#### EXERCISE BRIEF:
Please copy the passage of the post about a daughter's hearing loss word for word, starting at "So, short cut, if" and ending at "from day 1.".

Ok, I faced this exact issue when we found out my daughter had a hearing loss at 18 months old. She was born hearing but has been losing it since she was 12 months old. When her loss was discovered is was "moderate", which means she was hard of hearing not deaf. She was fitted with hearing aids and they brought her hearing up to "normal".
We immediatly began to learn ASL. We believed that we would need to communicate and spoken language was not working for her at the time, so we began signing. She took to it instantly. She signed back "candy" within 30 seconds of us introducing it. She did great with ASL, spoken language was another story.
We continued to speak everything that we signed and we started Miss Kat (my daughter) in speech therapy. By the time she was 3 she had lost more hearing and was now "moderately-severe" and she was not gaining spoken language. She had a handful of words that she said with her signs, but she didn't understand when we spoke.
When it was time for preschool we visited a TC and a bi-bi (voice off ASL) program. We noticed that the TC school was terrible! The kids were not talking OR signing. The teacher stood in front of the class and spoke the word "shoe" and signed it at the same time. These kids were 4 and didn't know the sign for shoe?!?!? Not ok! The class was full of kids considered "oral failures" or "not yet ready for the oral class". It wasn't a real methodology, just a holding ground trying to get the kids to be oral. The kids were behind and needed to be fixed....not ok.
Then we visited the bi-bi school. It was amazing! The kids were all communicating and chatting and learning! They weren't behind, they weren't special ed., they were just Deaf. They were normal kids who happen to use a different language. We were hooked. We knew that was the right place for our girl.
Ahhh, seems simple, but now there is a complication! Just before her 5th birthday Miss Kat lost more hearing. She was now deaf. She has a severe-profound hearing loss. At the same time she became much more interested in spoken language. She would ask what the words for things were, she would hold toys up to her hearing aid and try to hear the sounds she used to hear and then ask us why they were broken. She started to do better in speech, inspite of actually hearing worse. My husband and I decided to look into a cochlear implant for her.
In November we gave Miss Kat a cochlear implant. She loves it! She is doing amazing! She is hearing at "normal" levels and her spoken language has exploded! She understands sentences (without lipreading) and loves us reading book (with our voices) to her. The problem is now school. Her school can't give us the spoken language time or proper speech therapy, so we are probably going to move her to the oral deaf program in the fall. We continue to use ASL all the time with her (barring speech times) and we will continue, hopefully, forever. Only her school placement will change, she will continue to be part of the Deaf community and we will continue to use ASL in our home.
Long story!
So, short cut, if I had another deaf child born tomorrow...(assuming she is profoundly deaf)....I would get her a cochlear implant at 12 months and use ASL from day 1.

#### DATASET EXTRACT:
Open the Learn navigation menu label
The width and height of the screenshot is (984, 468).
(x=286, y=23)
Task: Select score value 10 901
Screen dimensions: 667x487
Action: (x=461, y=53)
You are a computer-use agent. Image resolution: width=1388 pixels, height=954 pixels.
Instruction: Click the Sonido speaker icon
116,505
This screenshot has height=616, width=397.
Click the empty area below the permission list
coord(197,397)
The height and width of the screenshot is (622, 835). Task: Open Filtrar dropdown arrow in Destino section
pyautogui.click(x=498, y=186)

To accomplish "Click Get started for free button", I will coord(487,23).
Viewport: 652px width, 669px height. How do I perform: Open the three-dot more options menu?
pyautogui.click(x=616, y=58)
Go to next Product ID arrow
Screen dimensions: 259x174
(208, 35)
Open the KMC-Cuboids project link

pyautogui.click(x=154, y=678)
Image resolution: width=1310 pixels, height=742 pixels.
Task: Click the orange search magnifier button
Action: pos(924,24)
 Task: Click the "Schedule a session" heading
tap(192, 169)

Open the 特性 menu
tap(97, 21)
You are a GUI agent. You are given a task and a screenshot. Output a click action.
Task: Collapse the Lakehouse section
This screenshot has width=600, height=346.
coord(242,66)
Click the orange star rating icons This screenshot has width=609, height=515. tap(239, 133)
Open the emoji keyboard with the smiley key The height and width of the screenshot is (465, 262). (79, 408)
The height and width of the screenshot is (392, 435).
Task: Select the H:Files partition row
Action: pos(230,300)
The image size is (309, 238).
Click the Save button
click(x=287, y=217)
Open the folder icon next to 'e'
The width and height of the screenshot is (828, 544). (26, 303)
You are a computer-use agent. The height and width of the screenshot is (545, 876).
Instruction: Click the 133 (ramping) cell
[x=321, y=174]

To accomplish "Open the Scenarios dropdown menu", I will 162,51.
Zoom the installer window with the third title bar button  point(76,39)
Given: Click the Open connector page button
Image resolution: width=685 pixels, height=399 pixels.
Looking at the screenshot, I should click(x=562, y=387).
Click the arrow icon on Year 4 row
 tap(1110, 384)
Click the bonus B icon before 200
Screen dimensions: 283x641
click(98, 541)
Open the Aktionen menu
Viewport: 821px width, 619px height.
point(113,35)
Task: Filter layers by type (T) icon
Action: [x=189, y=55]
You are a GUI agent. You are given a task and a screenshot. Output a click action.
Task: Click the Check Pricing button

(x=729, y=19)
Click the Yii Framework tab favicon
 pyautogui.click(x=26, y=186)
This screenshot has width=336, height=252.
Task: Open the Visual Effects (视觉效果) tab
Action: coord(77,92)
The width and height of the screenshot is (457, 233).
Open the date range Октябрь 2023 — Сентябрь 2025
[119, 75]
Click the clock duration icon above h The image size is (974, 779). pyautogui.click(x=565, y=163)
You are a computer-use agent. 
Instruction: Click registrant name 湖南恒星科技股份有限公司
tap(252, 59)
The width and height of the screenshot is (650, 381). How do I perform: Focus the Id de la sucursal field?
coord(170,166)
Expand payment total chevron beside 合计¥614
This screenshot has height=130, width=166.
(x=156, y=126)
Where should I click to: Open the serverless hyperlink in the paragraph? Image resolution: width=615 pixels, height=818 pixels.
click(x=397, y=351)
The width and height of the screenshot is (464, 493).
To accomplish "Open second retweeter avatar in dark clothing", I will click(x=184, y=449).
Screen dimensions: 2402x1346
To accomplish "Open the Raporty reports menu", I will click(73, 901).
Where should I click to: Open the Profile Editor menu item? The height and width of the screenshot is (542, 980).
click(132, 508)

#### WORKED SOLUTION:
So, short cut, if I had another deaf child born tomorrow...(assuming she is profoundly deaf)....I would get her a cochlear implant at 12 months and use ASL from day 1.